David y Alejandro eran vecinos, se conocían desde chicos y un alambrado en el fondo de su casa era el testigo de largas charlas y juegos de niños. El juego, el sueño, la fantasía de niño se gestaba sobre ese tejido y desde ese patio salían volando, girando y saltando.
Como era habitual entre ellos se comunicaban alambrado de por medio y salían a jugar, a bañarse al canal o jugar a la pelota, no importaba qué, pero solo era necesario decírselo al alambrado y él otro enteraría del llamado.
Aquel día, ese día, el papá de David fue internado por la mañana por un problema de salud y luego de comer Rosa le dijo a su hijo que saldría rumbo al hospital para ver a Eduardo. David decidió quedarse, lo hablado por el alambrado lo comprometía.
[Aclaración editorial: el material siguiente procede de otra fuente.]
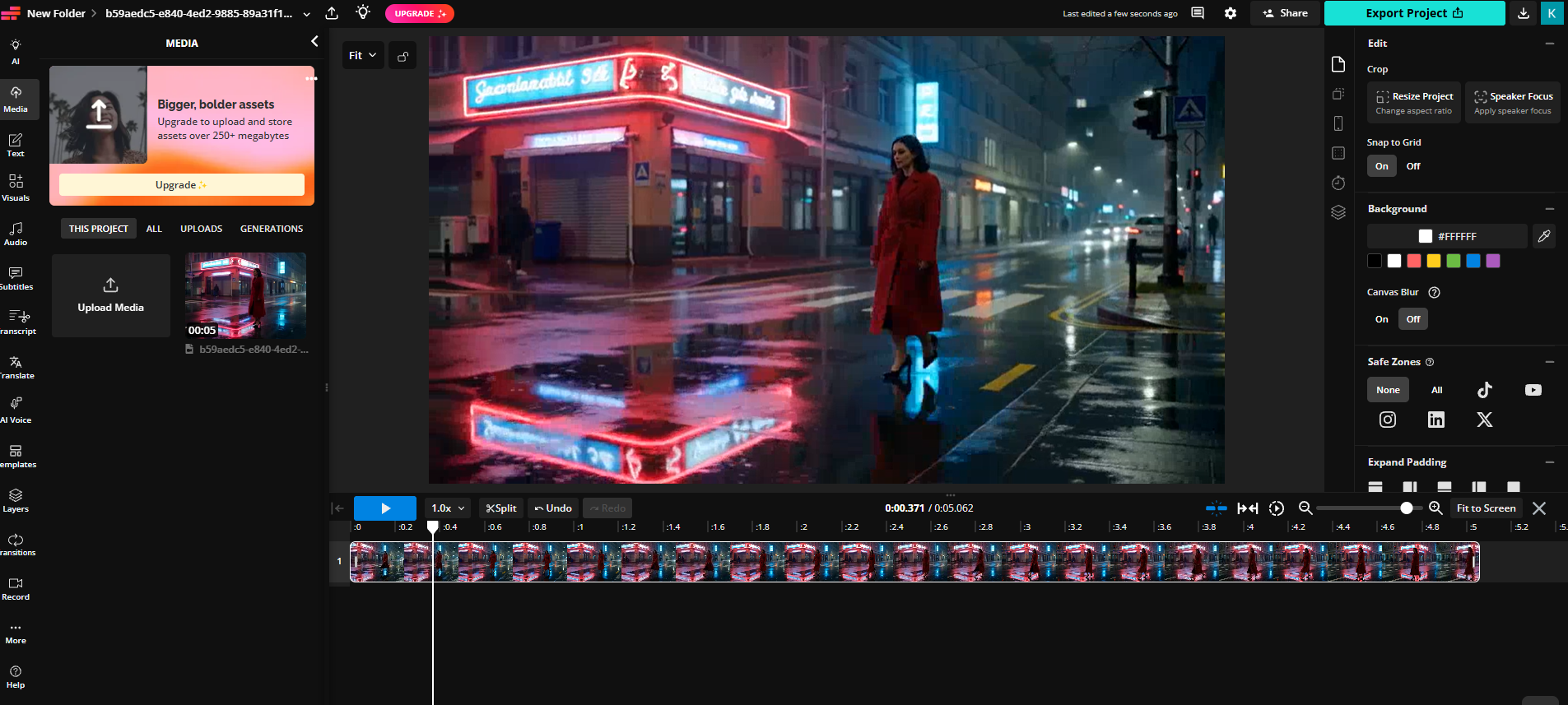Collapse the Background section

(x=1550, y=209)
Un par de horas después se encontró con Alejandro y juntos fueron a pasear por sus territorios, sus lugares de juegos, aventuras, su barrio. En el recorrido hicieron una parada en una casa donde había videos-juegos y en ella pasaron varios minutos, hasta que uno propuso salir y el otro acompaño. La gente presente en la esquina les llamaba la atención.
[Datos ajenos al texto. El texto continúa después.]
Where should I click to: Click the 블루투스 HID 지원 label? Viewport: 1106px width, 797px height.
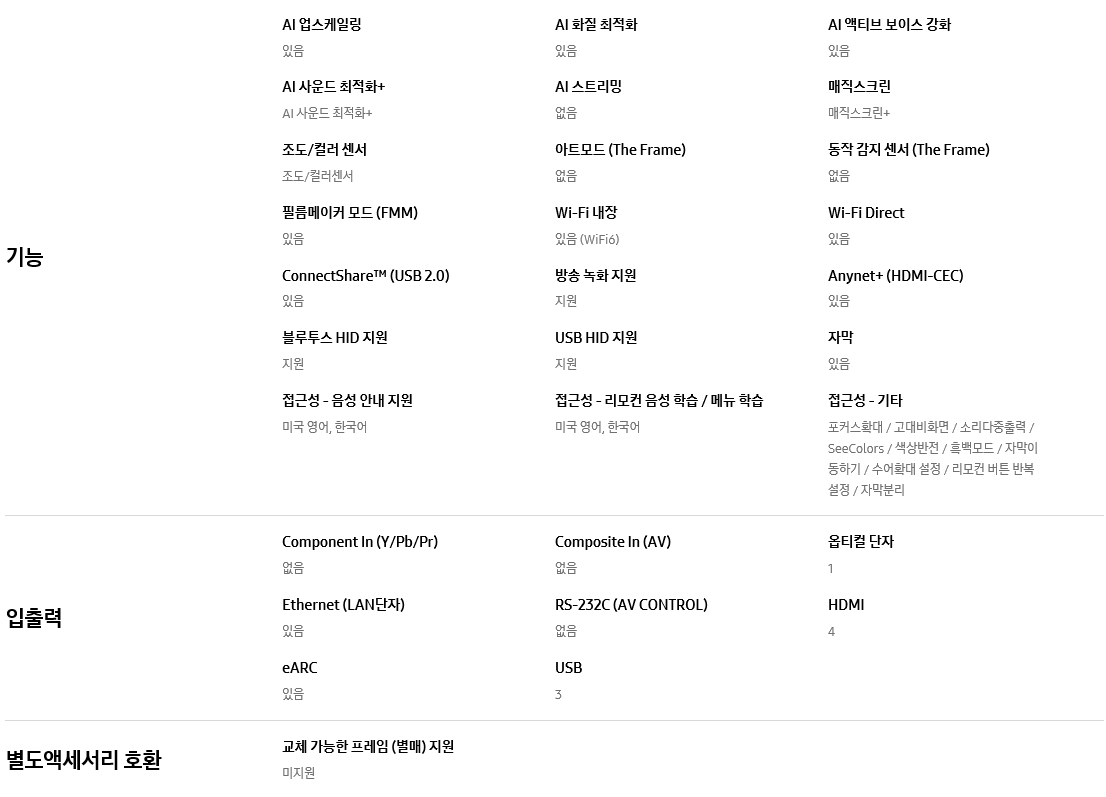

Con mirada curiosa, y gesto infantil en sus cuerpos adolescentes llegaron a esa esquina del barrio. Sin saber de qué se trataba se fueron mezclando con la gente, el clima generaba más intriga y la presencia policial completaba el cuadro de incertidumbre.
Sin percatarlo la formación de escuderos de la Guardia de Infantería se posicionó en la calle y por los costados los fusileros cargaron sus armas, la orden de abrir fuego dio paso a los disparos y las escopetas escupieron muerte. Los disparos partieron de las manos policiales y lxs sorprendidxs vecinxs arrancaron su desesperada carrera para salirse de la zona de tiro. Algunxs fueron alcanzadxs por los perdigones de plomo allí. Otros llegaron a doblar en la esquina y con ello salvaron sus vidas.
Posiblemente David se vio muy asustado o sorprendido, o paralizado por unos instantes; el ver avanzar un pelotón mientras disparan genera un particular temor y a lo mejor David no pudo reaccionar a tiempo.
Edgar Alejandro Martinez quien hoy tiene 29 años recordó ante el tribunal aquel último momento: “escuche los disparos y corri, corri sin mirar atrás y no vi más a David”.
Su amigo había recibido dos impactos de plomo, de frente en su cuerpo, un perdigón en el vientre y otra en la pierna, la violencia y dolor lo hicieron agachar y girar para luego recibir la segunda y letal descarga de más perdigones de plomo, por la espalda. El que dio en su cabeza lo terminó de desplomar.
Mientras su cuerpo agonizaba en la esquina de su barrio, parte del pelotón y fusileros se acercaron hasta él. “Hombre caído”, se escuchó desde la boca policial, varios pares de botas lo rodearon y uno de ellos dijo; “Nos mandamos un cagadon”. Entre cuatro lo leventaron agarrandolo de cada extremidad “y lo tiraron como a un perro en la parte de atrás de un móvil” recordó Zuliani, una vecina testigo presencial de lo ocurrido.
Alejandro, corrió y corrió, salvó su vida pero nunca más se encontró en el alambrado.